Concert promotion company, 1963-67

Harry M. Miller
Keith Wong
Dennis Wong


Pan-Pacific Promotions, formed in August 1963, was a partnership between New Zealand-born impresario Harry M. Miller and Sydney restauranteurs and promoters Keith and Dennis Wong.

The Wongs operated several Sydney businesses including the prestige Sydney nighclub Chequers, which provided high quality cabaret-style entertainment (although without the lucrative poker machine income that subsidised the entertainment in cities like Las Vegas). Miller was introduced to the Wongs in 1963 by Sol Shapiro, an agent with the Wiliam Morris agency in New York with whom he had dealt when organising earlier concert promotions.

The partnership was mutually beneficial -- the Wongs were able to use Miller's promotional expertise and his established concert organisation to tour their high-priced cabaret acts (thus reducing the direct costs of the Chaequers engagements) and the Wongs and Chequers provided a solid base and a waelth of connections which enabled Miller to establish himself in Australia after his move from New Zealand.

Pac-Pacific's promotiion was American comedian Shelley Berman, followed by a string of high-profile cabaret and pop-rock acts including:

  • Sammy Davis Jr
  • Eartha Kitt
  • Judy Garland (1964)
  • Artur Rubenstein (1964)
  • Louis Armstrong & Trini Lopez
  • The Merseybeat Sound (April 1964)
  • Starlift '64
  • Surfside '64 (Jan. 1964)
  • The Rolling Stones (1965)
  • The Folk Festival 1966
  • Tom Jones / Hermans Hermits (1966)
  • Pan-Pacific's cheif competitor was Aztec Services, the Melbourne-based company headed by impresario Kenn Brodziak, the man who brought The Beatles to Australia in 1964. According to Miller, Pan-Pacific's early successes caused resentment among the established promoters and venue owners, and he soon found it difficult to obtain bookings with the J.C. Williamson organisation, which controlled most of the major theatrical venues in Australia.
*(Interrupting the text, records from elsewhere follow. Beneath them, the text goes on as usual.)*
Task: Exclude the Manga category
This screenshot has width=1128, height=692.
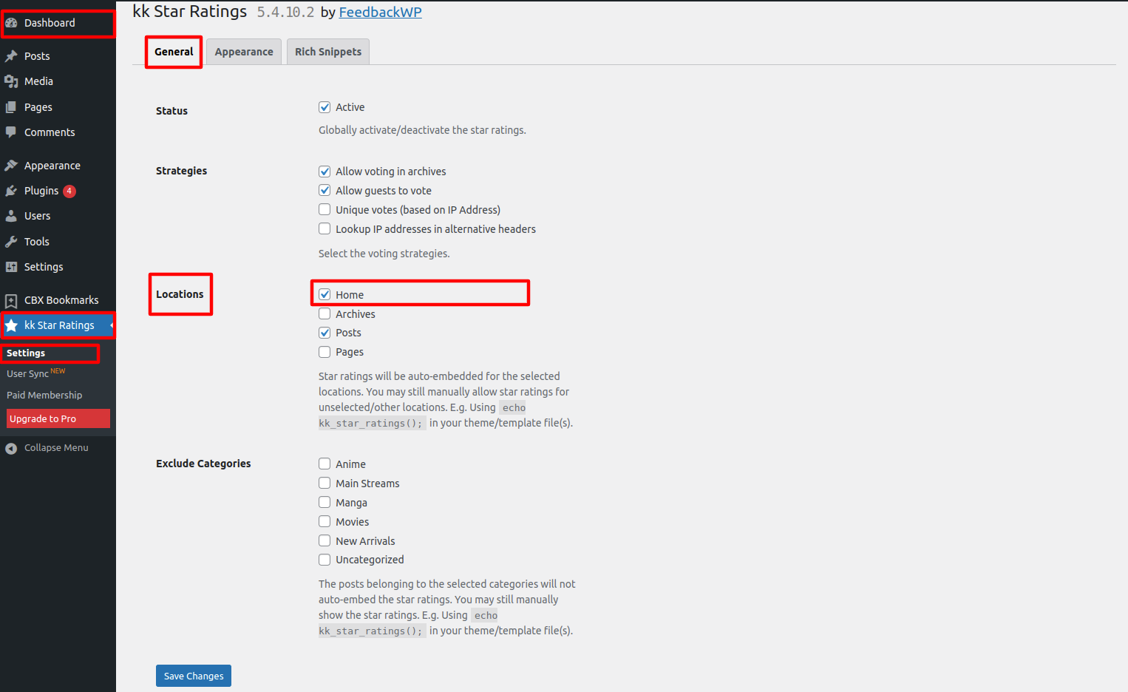Action: point(325,503)
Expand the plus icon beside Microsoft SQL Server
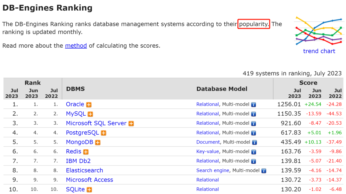Screen dimensions: 346x194 131,123
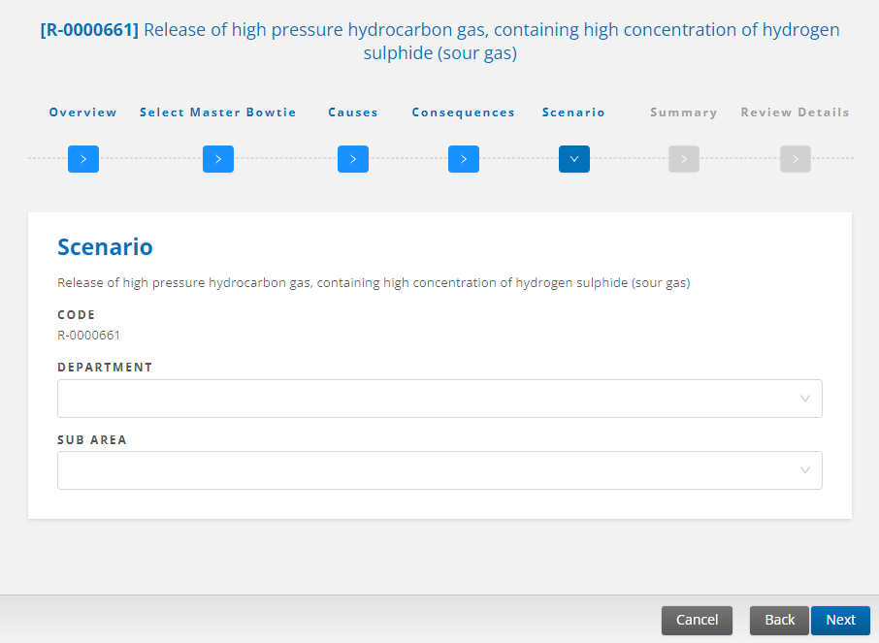Proceed with the Next button
The height and width of the screenshot is (643, 879).
(840, 620)
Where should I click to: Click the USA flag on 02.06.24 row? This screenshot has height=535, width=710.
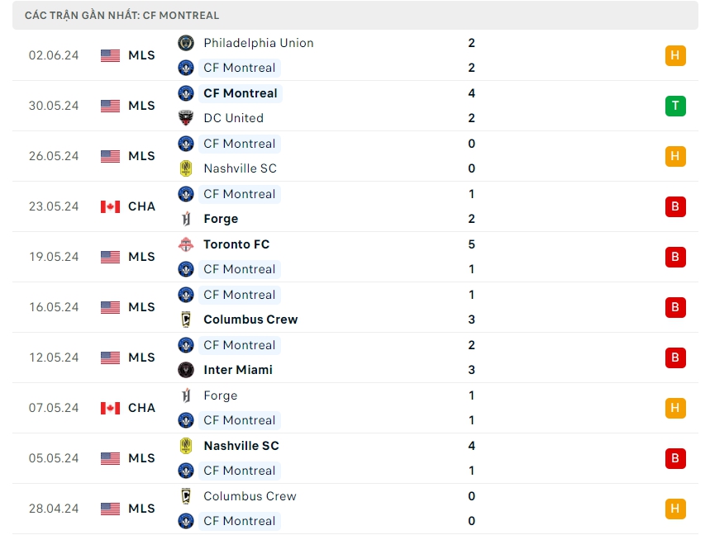tap(110, 55)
Miller soon heard on the grapevine that he was considered persona non grata by the Williamson management.

    Then, to Miller's chagrin, Aztec formed a lucrative partnership with Stadiums Ltd, who owned some of the largest venues around the country at that time, including the Sydney Stadium (demolished in 1970) and Melbourne Festival Hall. Stadium Ltd's venues could hold 10,000 people or more, making them ideal for the large scale pop shows which were now becoming more common, and more costly. The Aztec partnership deal gave Stadiums a larger share of the take as co-promoter and gave Aztec a virtual monopoly on the best dates, especially those around Easter and the New Year.

    Now in urgent need of a large venue in Sydney to stage the Rolling Stones concerts, Miller sought out alternative large venues. He investigated the outdoor White City tennis stadium, but rejected this because of adverse long-range weather forecasts. He finally found his ideal venue in the Manufacturers' Pavilion at the RAS Showgrounds. It was a large building, capable of seating 7500 people, and it had considerably better acoustics than the old brick-and-tin Sydney Stadium. Pan-Pacific spent $40,000 converting it into a concert venue, building a dressing room block, installing miles of wiring for the lighting and sound systems and cutting a stairway through the concrete floor to the storage area beneath the hall, to allow the artists ease of access to the underground car park.

    In retaliation, Aztec-Stadiums announced a rival tour by Manfred Mann, The Kinks, The Honeycombs and Tony Sheveton, scheduled to begin just one week before the Stones -- indeed, the two tours played in different venues on the same night in Brisbane. Despite the organisational problems, the Stones tour was a great success, and Miller counts it as his favourite among the many tours he promoted between 1960 and 1974.

    Miller's partnership with the Wong brothers continued until early 1967, when he bought out their share of the business and Pan-Pacific Promotions became Harry M. Miller Attractions Pty Ltd. By this time the first rush of the Beat Boom had died down and the tour business was experiencing a slump. This brought about the end of the rivalry between Pan-Pacific and Aztec-Stadiums and the three companies formed a shortlived three-way partnership, Miller-Stadiums-Aztec. Their first promotion, Eric Burdon & The Animals, was a great success, but they lost heavily on two subsequent tours -- the infamous "Fortnight of Furore" tour by The Who, The Small Faces and Paul Jones in January 1968 and The Monkees tour in September-October 1968.

    Largely as a result of the difficulties of the 1968 tours, Miller gave up concert promotion for several years, and from 1969 onwards he concentrated on the theatrical productions that made him a household name in Australia: Hair, Jesus Christ Superstar and The Rocky Horror Show. He promoted ony two more rock tours, both in the early Seventies -- the controversial Joe Cocker tour of 1972 and a tour by David Cassidy in 1974.